> WHAT TO PRODUCE
What you return must match the data exactly, line for line.

□ □ □ □ □

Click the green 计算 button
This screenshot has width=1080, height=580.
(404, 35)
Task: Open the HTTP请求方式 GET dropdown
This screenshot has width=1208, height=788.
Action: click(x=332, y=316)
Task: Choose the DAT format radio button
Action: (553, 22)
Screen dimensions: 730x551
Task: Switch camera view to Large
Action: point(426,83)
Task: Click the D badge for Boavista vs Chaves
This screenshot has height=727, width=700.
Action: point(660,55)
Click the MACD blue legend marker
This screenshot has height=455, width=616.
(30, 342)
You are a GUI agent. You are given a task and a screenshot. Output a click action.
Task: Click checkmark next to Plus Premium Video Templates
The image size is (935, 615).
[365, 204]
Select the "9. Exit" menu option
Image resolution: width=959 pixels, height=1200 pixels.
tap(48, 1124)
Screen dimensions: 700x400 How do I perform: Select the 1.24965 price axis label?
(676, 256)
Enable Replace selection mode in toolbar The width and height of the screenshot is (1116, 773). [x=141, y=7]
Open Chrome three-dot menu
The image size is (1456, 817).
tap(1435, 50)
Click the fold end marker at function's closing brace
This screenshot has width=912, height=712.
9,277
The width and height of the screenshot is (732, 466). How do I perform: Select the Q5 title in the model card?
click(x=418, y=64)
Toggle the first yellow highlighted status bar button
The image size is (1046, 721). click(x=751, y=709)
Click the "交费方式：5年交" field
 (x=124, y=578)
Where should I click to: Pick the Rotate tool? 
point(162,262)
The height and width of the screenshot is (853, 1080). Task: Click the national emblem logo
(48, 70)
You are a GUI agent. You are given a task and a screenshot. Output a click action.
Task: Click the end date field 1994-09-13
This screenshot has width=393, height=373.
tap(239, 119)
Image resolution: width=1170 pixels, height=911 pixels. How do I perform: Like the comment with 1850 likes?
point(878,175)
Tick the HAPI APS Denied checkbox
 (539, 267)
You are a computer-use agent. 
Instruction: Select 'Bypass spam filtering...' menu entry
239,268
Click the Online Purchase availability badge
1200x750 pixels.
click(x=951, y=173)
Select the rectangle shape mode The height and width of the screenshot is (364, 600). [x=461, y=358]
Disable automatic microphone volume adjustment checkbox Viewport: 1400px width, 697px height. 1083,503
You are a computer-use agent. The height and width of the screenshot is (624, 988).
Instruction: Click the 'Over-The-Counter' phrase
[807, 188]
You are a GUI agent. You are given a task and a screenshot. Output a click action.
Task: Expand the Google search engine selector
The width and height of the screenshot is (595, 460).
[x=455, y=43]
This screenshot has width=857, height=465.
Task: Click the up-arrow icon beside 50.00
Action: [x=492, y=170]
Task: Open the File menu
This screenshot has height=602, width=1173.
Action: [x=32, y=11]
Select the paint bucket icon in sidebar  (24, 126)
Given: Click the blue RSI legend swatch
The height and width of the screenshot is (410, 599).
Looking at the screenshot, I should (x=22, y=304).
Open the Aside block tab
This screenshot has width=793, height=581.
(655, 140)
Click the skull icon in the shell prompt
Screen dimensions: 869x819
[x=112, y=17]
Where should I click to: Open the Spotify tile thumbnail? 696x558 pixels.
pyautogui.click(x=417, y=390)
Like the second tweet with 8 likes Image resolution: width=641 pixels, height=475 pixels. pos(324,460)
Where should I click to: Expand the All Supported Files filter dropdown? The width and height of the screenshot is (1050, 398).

□ □ □ □ □

> FINISHED TASK
Click the green 计算 button
This screenshot has width=1080, height=580.
(404, 35)
Task: Open the HTTP请求方式 GET dropdown
This screenshot has width=1208, height=788.
Action: click(x=332, y=316)
Task: Choose the DAT format radio button
Action: (553, 22)
Screen dimensions: 730x551
Task: Switch camera view to Large
Action: point(426,83)
Task: Click the D badge for Boavista vs Chaves
This screenshot has height=727, width=700.
Action: point(660,55)
Click the MACD blue legend marker
This screenshot has height=455, width=616.
(30, 342)
You are a GUI agent. You are given a task and a screenshot. Output a click action.
Task: Click checkmark next to Plus Premium Video Templates
The image size is (935, 615).
[365, 204]
Select the "9. Exit" menu option
Image resolution: width=959 pixels, height=1200 pixels.
tap(48, 1124)
Screen dimensions: 700x400 How do I perform: Select the 1.24965 price axis label?
(676, 256)
Enable Replace selection mode in toolbar The width and height of the screenshot is (1116, 773). [x=141, y=7]
Open Chrome three-dot menu
The image size is (1456, 817).
tap(1435, 50)
Click the fold end marker at function's closing brace
This screenshot has width=912, height=712.
9,277
The width and height of the screenshot is (732, 466). How do I perform: Select the Q5 title in the model card?
click(x=418, y=64)
Toggle the first yellow highlighted status bar button
The image size is (1046, 721). click(x=751, y=709)
Click the "交费方式：5年交" field
 (x=124, y=578)
Where should I click to: Pick the Rotate tool? 
point(162,262)
The height and width of the screenshot is (853, 1080). Task: Click the national emblem logo
(48, 70)
You are a GUI agent. You are given a task and a screenshot. Output a click action.
Task: Click the end date field 1994-09-13
This screenshot has width=393, height=373.
tap(239, 119)
Image resolution: width=1170 pixels, height=911 pixels. How do I perform: Like the comment with 1850 likes?
point(878,175)
Tick the HAPI APS Denied checkbox
 (539, 267)
You are a computer-use agent. 
Instruction: Select 'Bypass spam filtering...' menu entry
239,268
Click the Online Purchase availability badge
1200x750 pixels.
click(x=951, y=173)
Select the rectangle shape mode The height and width of the screenshot is (364, 600). [x=461, y=358]
Disable automatic microphone volume adjustment checkbox Viewport: 1400px width, 697px height. 1083,503
You are a computer-use agent. The height and width of the screenshot is (624, 988).
Instruction: Click the 'Over-The-Counter' phrase
[807, 188]
You are a GUI agent. You are given a task and a screenshot. Output a click action.
Task: Expand the Google search engine selector
The width and height of the screenshot is (595, 460).
[x=455, y=43]
This screenshot has width=857, height=465.
Task: Click the up-arrow icon beside 50.00
Action: [x=492, y=170]
Task: Open the File menu
This screenshot has height=602, width=1173.
Action: [x=32, y=11]
Select the paint bucket icon in sidebar  (24, 126)
Given: Click the blue RSI legend swatch
The height and width of the screenshot is (410, 599).
Looking at the screenshot, I should (x=22, y=304).
Open the Aside block tab
This screenshot has width=793, height=581.
(655, 140)
Click the skull icon in the shell prompt
Screen dimensions: 869x819
[x=112, y=17]
Where should I click to: Open the Spotify tile thumbnail? 696x558 pixels.
pyautogui.click(x=417, y=390)
Like the second tweet with 8 likes Image resolution: width=641 pixels, height=475 pixels. pos(324,460)
Where should I click to: Expand the All Supported Files filter dropdown? The width and height of the screenshot is (1050, 398).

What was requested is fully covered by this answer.